For the fifth year in a row, all the major powerhouse emerging markets have performed better in every way than was expected just one year earlier. For example, at the start of 2007, Chinese and Indian GDP were expected to grow by 9.5% and 7.4%, but by the autumn, those figures had been revised upwards to 10.4% and 8.4% respectively. In fact, over the last five years, economists have been forced to regularly increase their predictions, with the forecast for 2026 now more than 70% higher than comparable forecasts published in 2002. China and India are already changing the face of global economics and are on their way to becoming the most dominant world economies in the years to come. In just a few years, China has jumped from being the seventh largest world economy to the third largest today, and by 2040, it is expected to regain the premier economic status it held centuries ago.

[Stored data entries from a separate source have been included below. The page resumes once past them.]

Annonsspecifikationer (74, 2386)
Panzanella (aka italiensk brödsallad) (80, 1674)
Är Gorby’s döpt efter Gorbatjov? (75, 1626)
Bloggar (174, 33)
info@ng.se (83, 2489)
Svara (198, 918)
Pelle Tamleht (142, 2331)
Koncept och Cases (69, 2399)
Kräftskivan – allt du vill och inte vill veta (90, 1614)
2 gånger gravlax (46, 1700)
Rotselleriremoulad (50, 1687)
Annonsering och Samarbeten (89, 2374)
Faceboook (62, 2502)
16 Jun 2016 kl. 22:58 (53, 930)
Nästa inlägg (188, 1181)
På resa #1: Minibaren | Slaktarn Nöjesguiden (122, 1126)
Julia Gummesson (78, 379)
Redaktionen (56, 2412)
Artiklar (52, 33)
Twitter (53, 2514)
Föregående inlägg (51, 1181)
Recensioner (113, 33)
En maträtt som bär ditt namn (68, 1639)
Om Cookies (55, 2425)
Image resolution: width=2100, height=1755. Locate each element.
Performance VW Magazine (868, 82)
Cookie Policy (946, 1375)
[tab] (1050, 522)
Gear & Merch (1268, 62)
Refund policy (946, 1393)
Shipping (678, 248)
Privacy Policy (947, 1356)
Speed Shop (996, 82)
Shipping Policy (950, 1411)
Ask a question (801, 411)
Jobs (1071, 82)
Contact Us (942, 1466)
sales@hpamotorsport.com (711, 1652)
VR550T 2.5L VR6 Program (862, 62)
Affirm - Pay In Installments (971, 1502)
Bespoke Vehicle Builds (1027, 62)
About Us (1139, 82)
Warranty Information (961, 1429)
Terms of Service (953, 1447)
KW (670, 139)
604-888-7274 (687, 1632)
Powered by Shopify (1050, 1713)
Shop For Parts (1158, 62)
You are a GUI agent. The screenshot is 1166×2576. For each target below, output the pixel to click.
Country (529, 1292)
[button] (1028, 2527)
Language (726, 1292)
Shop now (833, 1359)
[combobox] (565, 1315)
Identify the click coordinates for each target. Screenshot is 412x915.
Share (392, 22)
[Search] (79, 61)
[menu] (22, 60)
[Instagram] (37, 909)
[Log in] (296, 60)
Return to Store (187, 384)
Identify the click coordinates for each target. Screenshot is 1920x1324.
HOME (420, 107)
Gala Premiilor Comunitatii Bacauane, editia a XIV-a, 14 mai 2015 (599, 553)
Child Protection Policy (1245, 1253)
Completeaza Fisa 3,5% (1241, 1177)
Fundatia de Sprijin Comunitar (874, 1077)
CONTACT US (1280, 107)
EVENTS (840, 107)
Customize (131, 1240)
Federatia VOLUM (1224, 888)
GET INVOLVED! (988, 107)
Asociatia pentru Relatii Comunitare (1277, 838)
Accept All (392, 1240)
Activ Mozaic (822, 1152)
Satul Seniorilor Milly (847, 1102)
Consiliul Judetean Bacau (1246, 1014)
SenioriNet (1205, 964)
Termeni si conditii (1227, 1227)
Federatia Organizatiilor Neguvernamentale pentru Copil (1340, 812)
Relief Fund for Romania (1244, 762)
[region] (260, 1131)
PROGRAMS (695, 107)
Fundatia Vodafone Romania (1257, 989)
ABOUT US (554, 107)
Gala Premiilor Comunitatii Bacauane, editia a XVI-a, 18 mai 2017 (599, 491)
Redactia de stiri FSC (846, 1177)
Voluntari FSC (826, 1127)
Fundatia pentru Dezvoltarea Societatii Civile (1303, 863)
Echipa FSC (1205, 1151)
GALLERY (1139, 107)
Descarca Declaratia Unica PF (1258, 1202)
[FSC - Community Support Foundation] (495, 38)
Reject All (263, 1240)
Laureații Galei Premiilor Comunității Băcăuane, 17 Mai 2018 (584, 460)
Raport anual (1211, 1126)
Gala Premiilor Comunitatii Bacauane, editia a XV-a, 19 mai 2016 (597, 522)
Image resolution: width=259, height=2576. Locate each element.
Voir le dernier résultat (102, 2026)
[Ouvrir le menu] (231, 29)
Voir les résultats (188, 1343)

China’s recent economic acceleration is not only due to record exports and investments, but more importantly, is the result of strong domestic private consumption.
A burgeoning economy, higher disposable income, a demographic shift towards large cities and the growing importance of a younger generation of consumers, combined with a government focus on establishing consumer spending as the main driver of economic growth, have already yielded a sizeable increase in consumer spending. In fact, Chinese households have increased their intake of consumer goods by 15% year-on-year for the last two years.

However, today’s consumer spending in China is only a hint of what is expected to come: there will soon be a massive wave of middle-class consumers that will push spending to new heights. This wave will be created by the convergence of six phenomena: (1) a burgeoning economy, (2) rapid urbanisation, (3) more, higher paying jobs in urban areas, (4) the gradual relaxation of attitudes in urban Chinese society to savings, (5) the increasing value of time and (6) the likely favourable exchange rate. Air transport will benefit from this demographic shift.

India and China are evolving into vibrant marketplaces with a dynamic consumer base, which is expected to become three times larger than that of North America and Europe combined, by 2026. In time, the influx of these new consumers from emerging countries will prove crucial to the world economy, as private consumption in developed countries reduces. With levels of consumerism set to ease in developed regions, the world economy will increasingly rely on China and India as an alternative source of demand. This may create an asynchronous economic cycle, with the US slowing before Europe and other developed countries, followed by China and India, a pattern that may lessen the cyclical nature of the world economy and indeed associated business cycles.

India has recently joined the world’s top ten economies and will no doubt be among the top five by 2026. The source of its economic growth differs from China’s, but the pace achieved since economic reform is identical.
Services and information technology remain the backbone of India’s economy, with manufacturing small, but growing fast. India’s private spending contributes 60% to its GDP, a figure closer to developed than to emerging economies.
It was in 1990, 12 years after China, that India started the reforms that led to its emergence as a potent economic power. Since then, it would appear that the Indian economy, exports and transportation development have closely followed Chinese development, only with a 12-year interval. India’s GDP per capita was four times that of China at the beginning of the reforms, but with very similar growth. India’s exports, measured as a percentage of GDP, are also growing in a very similar fashion to China, with the same 12-year gap linked to the start of their reforms. India’s export of precious stones and clothes has grown as fast as China’s export of electronics.

As income rises in emerging markets, spending patterns evolve from basic needs, such as food, clothing, housing and utilities, to more discretionary items such as recreation, education, electronics and transportation. The urban populations of China and India are moving to spending on discretionary consumer items more quickly than any
previous emerging countries. Urban spending on transportation is clearly one of the fastest-growing categories, representing an increasing share of spending by Chinese and Indian households.

Rapid urbanisation, better jobs in large cities and the absence of an established country-wide  road transportation network have facilitated the rapid penetration of air
transport into China and India. In the same way that cell phone technology leap-frogged the development of land based telecommunication lines, air transport has been usurping a greater share from road or rail networks, which still require significant amounts of time and capital to develop fully. This has especially been the case for China and India due to their relative size and topography. For example, it takes up to 24 hours to travel from Delhi to Mumbai by train, yet it currently takes only 90 minutes to fly, for the same price.